Between FISMA, Continuous Monitoring, HSPD-12, et al – Feds are adopting a belt-and-suspenders approach to security. And, if that wasn’t enough, Snowden’s taught the Prez about DLP.
But, there’s no point in locking the door and leaving the windows wide open – right? A new study from the Mobile Work Exchange, MeriTalk’s sister organization, shows Uncle Sam’s mobility Achilles’ heel. This study is based on data Feds input into the Secure Mobilometer.

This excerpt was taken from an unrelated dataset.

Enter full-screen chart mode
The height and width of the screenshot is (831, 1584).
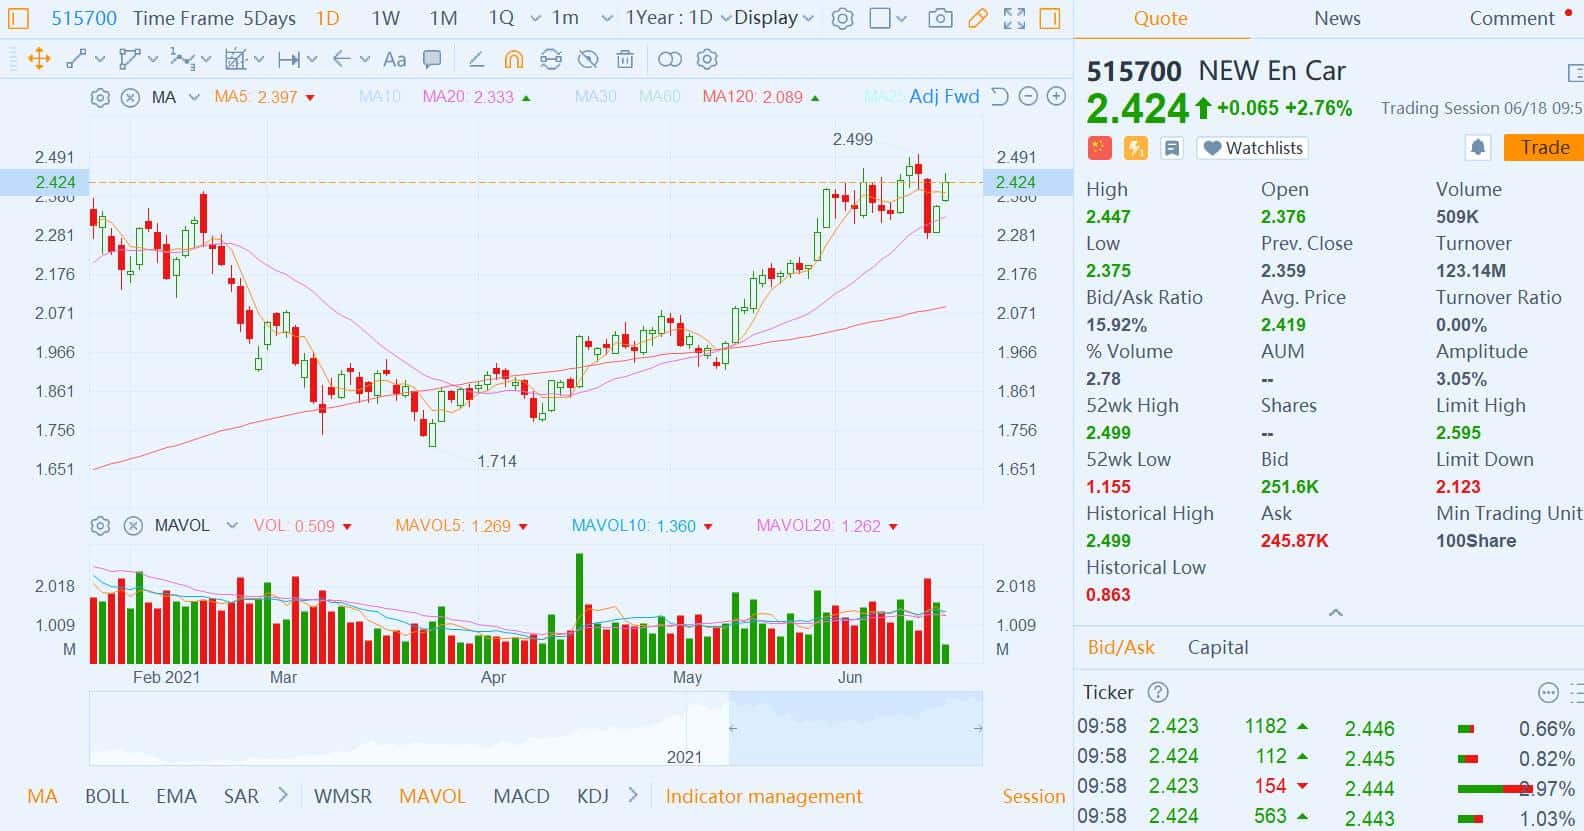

I’ll try to keep this short so you can read this on those unsecured iPhones and droids – you know the ones you keep in your other pocket…
Let me be clear, these security issues don’t apply to Blackberrys – or for that matter, papyrus scrolls.
So, here’s the skinny on Feds’ mobile security from the study:
- 57 percent of government agencies failed the mobile security test
- Only 25 percent have received mobile security training – Digital Government Strategy eat your heart out
- Only 50 percent have proper mobile device management programs at their agencies
- 25 percent don’t use passwords
- 33 percent of those with passwords admit they’re easy to crack – 1234 anybody?
- Six percent write down their password – post-it note on the back?
- 31 percent of Feds use public WiFi
- 52 percent don’t use data encryption or multifactor authentication
And, before you jump on the Fed bashing bandwagon, please note, Feds did better than their private-sector counterparts who took the test.